Task item :: With every line kept intact, print the entries that appear below.
***** Materials provided
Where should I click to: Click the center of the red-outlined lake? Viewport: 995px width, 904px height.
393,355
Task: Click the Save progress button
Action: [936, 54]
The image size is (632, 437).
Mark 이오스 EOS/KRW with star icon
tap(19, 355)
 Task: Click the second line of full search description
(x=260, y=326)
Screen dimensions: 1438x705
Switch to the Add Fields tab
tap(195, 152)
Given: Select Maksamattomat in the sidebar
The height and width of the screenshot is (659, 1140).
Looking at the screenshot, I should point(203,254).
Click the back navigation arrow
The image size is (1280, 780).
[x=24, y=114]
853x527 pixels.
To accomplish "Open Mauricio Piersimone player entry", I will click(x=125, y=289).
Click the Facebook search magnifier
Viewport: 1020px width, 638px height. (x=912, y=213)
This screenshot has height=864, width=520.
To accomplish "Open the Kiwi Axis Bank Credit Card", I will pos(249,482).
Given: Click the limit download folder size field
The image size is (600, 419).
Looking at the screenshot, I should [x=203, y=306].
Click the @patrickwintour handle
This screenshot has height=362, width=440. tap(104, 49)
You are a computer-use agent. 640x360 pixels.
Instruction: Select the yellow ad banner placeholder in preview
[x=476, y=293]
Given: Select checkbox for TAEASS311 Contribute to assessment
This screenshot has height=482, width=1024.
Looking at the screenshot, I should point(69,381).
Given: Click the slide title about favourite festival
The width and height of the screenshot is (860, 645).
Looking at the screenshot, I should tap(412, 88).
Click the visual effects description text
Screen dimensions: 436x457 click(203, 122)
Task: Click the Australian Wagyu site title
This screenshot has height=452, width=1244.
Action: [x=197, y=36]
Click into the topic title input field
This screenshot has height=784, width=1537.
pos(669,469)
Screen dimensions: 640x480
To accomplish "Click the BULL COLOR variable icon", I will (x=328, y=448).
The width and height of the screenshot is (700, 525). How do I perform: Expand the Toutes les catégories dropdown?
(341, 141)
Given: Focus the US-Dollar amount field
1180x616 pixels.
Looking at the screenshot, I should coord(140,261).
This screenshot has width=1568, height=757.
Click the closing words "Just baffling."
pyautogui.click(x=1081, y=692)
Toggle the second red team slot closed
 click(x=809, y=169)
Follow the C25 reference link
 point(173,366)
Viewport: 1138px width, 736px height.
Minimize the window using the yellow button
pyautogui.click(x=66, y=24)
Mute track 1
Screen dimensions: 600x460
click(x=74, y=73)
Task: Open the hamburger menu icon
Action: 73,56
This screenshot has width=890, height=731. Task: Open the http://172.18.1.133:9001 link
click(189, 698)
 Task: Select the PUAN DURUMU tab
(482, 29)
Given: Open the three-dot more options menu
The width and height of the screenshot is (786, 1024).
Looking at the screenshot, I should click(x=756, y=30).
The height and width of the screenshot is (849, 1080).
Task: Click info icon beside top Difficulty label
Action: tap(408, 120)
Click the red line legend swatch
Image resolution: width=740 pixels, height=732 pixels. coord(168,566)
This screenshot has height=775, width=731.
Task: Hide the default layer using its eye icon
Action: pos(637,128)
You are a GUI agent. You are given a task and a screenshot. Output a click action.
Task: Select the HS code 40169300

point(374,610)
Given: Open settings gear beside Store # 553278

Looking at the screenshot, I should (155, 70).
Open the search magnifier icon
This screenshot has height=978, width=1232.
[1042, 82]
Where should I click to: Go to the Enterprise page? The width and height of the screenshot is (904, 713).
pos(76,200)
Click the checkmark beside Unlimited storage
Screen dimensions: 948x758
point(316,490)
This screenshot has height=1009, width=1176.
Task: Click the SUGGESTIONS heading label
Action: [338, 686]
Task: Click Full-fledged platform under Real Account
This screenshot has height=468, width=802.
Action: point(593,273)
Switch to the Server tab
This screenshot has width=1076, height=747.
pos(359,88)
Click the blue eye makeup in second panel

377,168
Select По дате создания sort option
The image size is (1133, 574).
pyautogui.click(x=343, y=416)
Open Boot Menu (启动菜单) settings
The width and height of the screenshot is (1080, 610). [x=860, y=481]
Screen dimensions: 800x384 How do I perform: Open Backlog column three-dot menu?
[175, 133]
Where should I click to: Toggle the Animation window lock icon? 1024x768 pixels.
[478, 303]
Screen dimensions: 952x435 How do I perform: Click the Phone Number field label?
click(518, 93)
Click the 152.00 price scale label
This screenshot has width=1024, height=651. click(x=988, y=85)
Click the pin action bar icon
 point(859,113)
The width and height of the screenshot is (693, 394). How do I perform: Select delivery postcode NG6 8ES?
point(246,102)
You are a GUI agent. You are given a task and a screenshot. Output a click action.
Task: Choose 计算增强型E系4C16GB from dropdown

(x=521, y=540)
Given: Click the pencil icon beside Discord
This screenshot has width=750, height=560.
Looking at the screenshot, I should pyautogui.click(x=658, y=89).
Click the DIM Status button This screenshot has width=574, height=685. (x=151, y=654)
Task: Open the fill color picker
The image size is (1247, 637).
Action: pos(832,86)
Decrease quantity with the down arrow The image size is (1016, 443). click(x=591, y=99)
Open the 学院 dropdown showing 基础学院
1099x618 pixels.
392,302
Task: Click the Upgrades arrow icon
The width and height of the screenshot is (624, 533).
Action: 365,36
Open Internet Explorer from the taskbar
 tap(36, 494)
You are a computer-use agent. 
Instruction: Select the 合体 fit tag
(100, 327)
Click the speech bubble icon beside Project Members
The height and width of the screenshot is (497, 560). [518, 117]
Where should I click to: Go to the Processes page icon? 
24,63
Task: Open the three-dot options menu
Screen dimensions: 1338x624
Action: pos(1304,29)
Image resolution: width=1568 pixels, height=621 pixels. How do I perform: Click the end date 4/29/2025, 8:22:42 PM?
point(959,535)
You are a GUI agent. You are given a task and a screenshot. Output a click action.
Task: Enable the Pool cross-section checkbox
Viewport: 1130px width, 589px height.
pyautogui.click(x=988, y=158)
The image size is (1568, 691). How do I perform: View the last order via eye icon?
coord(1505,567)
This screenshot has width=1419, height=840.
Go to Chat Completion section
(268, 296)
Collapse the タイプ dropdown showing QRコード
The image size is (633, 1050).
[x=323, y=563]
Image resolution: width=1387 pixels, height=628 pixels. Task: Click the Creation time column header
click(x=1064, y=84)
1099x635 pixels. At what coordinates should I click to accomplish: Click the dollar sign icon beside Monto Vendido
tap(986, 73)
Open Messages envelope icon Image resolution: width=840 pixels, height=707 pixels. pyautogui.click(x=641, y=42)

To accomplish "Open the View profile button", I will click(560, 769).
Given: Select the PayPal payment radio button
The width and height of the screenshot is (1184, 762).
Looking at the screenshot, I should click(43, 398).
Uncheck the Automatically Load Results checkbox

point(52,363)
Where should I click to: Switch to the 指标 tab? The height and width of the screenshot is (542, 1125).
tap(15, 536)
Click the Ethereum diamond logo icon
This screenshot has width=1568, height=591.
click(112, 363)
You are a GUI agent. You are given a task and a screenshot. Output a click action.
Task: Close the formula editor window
**********
The completed task ::
Where should I click to: Click the center of the red-outlined lake? Viewport: 995px width, 904px height.
393,355
Task: Click the Save progress button
Action: [936, 54]
The image size is (632, 437).
Mark 이오스 EOS/KRW with star icon
tap(19, 355)
 Task: Click the second line of full search description
(x=260, y=326)
Screen dimensions: 1438x705
Switch to the Add Fields tab
tap(195, 152)
Given: Select Maksamattomat in the sidebar
The height and width of the screenshot is (659, 1140).
Looking at the screenshot, I should point(203,254).
Click the back navigation arrow
The image size is (1280, 780).
[x=24, y=114]
853x527 pixels.
To accomplish "Open Mauricio Piersimone player entry", I will click(x=125, y=289).
Click the Facebook search magnifier
Viewport: 1020px width, 638px height. (x=912, y=213)
This screenshot has height=864, width=520.
To accomplish "Open the Kiwi Axis Bank Credit Card", I will pos(249,482).
Given: Click the limit download folder size field
The image size is (600, 419).
Looking at the screenshot, I should [x=203, y=306].
Click the @patrickwintour handle
This screenshot has height=362, width=440. tap(104, 49)
You are a computer-use agent. 640x360 pixels.
Instruction: Select the yellow ad banner placeholder in preview
[x=476, y=293]
Given: Select checkbox for TAEASS311 Contribute to assessment
This screenshot has height=482, width=1024.
Looking at the screenshot, I should point(69,381).
Given: Click the slide title about favourite festival
The width and height of the screenshot is (860, 645).
Looking at the screenshot, I should tap(412, 88).
Click the visual effects description text
Screen dimensions: 436x457 click(203, 122)
Task: Click the Australian Wagyu site title
This screenshot has height=452, width=1244.
Action: [x=197, y=36]
Click into the topic title input field
This screenshot has height=784, width=1537.
pos(669,469)
Screen dimensions: 640x480
To accomplish "Click the BULL COLOR variable icon", I will (x=328, y=448).
The width and height of the screenshot is (700, 525). How do I perform: Expand the Toutes les catégories dropdown?
(341, 141)
Given: Focus the US-Dollar amount field
1180x616 pixels.
Looking at the screenshot, I should coord(140,261).
This screenshot has width=1568, height=757.
Click the closing words "Just baffling."
pyautogui.click(x=1081, y=692)
Toggle the second red team slot closed
 click(x=809, y=169)
Follow the C25 reference link
 point(173,366)
Viewport: 1138px width, 736px height.
Minimize the window using the yellow button
pyautogui.click(x=66, y=24)
Mute track 1
Screen dimensions: 600x460
click(x=74, y=73)
Task: Open the hamburger menu icon
Action: 73,56
This screenshot has width=890, height=731. Task: Open the http://172.18.1.133:9001 link
click(189, 698)
 Task: Select the PUAN DURUMU tab
(482, 29)
Given: Open the three-dot more options menu
The width and height of the screenshot is (786, 1024).
Looking at the screenshot, I should click(x=756, y=30).
The height and width of the screenshot is (849, 1080).
Task: Click info icon beside top Difficulty label
Action: tap(408, 120)
Click the red line legend swatch
Image resolution: width=740 pixels, height=732 pixels. coord(168,566)
This screenshot has height=775, width=731.
Task: Hide the default layer using its eye icon
Action: pos(637,128)
You are a GUI agent. You are given a task and a screenshot. Output a click action.
Task: Select the HS code 40169300

point(374,610)
Given: Open settings gear beside Store # 553278

Looking at the screenshot, I should (155, 70).
Open the search magnifier icon
This screenshot has height=978, width=1232.
[1042, 82]
Where should I click to: Go to the Enterprise page? The width and height of the screenshot is (904, 713).
pos(76,200)
Click the checkmark beside Unlimited storage
Screen dimensions: 948x758
point(316,490)
This screenshot has height=1009, width=1176.
Task: Click the SUGGESTIONS heading label
Action: [338, 686]
Task: Click Full-fledged platform under Real Account
This screenshot has height=468, width=802.
Action: point(593,273)
Switch to the Server tab
This screenshot has width=1076, height=747.
pos(359,88)
Click the blue eye makeup in second panel

377,168
Select По дате создания sort option
The image size is (1133, 574).
pyautogui.click(x=343, y=416)
Open Boot Menu (启动菜单) settings
The width and height of the screenshot is (1080, 610). [x=860, y=481]
Screen dimensions: 800x384 How do I perform: Open Backlog column three-dot menu?
[175, 133]
Where should I click to: Toggle the Animation window lock icon? 1024x768 pixels.
[478, 303]
Screen dimensions: 952x435 How do I perform: Click the Phone Number field label?
click(518, 93)
Click the 152.00 price scale label
This screenshot has width=1024, height=651. click(x=988, y=85)
Click the pin action bar icon
 point(859,113)
The width and height of the screenshot is (693, 394). How do I perform: Select delivery postcode NG6 8ES?
point(246,102)
You are a GUI agent. You are given a task and a screenshot. Output a click action.
Task: Choose 计算增强型E系4C16GB from dropdown

(x=521, y=540)
Given: Click the pencil icon beside Discord
This screenshot has width=750, height=560.
Looking at the screenshot, I should pyautogui.click(x=658, y=89).
Click the DIM Status button This screenshot has width=574, height=685. (x=151, y=654)
Task: Open the fill color picker
The image size is (1247, 637).
Action: pos(832,86)
Decrease quantity with the down arrow The image size is (1016, 443). click(x=591, y=99)
Open the 学院 dropdown showing 基础学院
1099x618 pixels.
392,302
Task: Click the Upgrades arrow icon
The width and height of the screenshot is (624, 533).
Action: 365,36
Open Internet Explorer from the taskbar
 tap(36, 494)
You are a computer-use agent. 
Instruction: Select the 合体 fit tag
(100, 327)
Click the speech bubble icon beside Project Members
The height and width of the screenshot is (497, 560). [518, 117]
Where should I click to: Go to the Processes page icon? 
24,63
Task: Open the three-dot options menu
Screen dimensions: 1338x624
Action: pos(1304,29)
Image resolution: width=1568 pixels, height=621 pixels. How do I perform: Click the end date 4/29/2025, 8:22:42 PM?
point(959,535)
You are a GUI agent. You are given a task and a screenshot. Output a click action.
Task: Enable the Pool cross-section checkbox
Viewport: 1130px width, 589px height.
pyautogui.click(x=988, y=158)
The image size is (1568, 691). How do I perform: View the last order via eye icon?
coord(1505,567)
This screenshot has width=1419, height=840.
Go to Chat Completion section
(268, 296)
Collapse the タイプ dropdown showing QRコード
The image size is (633, 1050).
[x=323, y=563]
Image resolution: width=1387 pixels, height=628 pixels. Task: Click the Creation time column header
click(x=1064, y=84)
1099x635 pixels. At what coordinates should I click to accomplish: Click the dollar sign icon beside Monto Vendido
tap(986, 73)
Open Messages envelope icon Image resolution: width=840 pixels, height=707 pixels. pyautogui.click(x=641, y=42)

To accomplish "Open the View profile button", I will click(560, 769).
Given: Select the PayPal payment radio button
The width and height of the screenshot is (1184, 762).
Looking at the screenshot, I should click(43, 398).
Uncheck the Automatically Load Results checkbox

point(52,363)
Where should I click to: Switch to the 指标 tab? The height and width of the screenshot is (542, 1125).
tap(15, 536)
Click the Ethereum diamond logo icon
This screenshot has width=1568, height=591.
click(112, 363)
You are a GUI agent. You are given a task and a screenshot. Output a click action.
Task: Close the formula editor window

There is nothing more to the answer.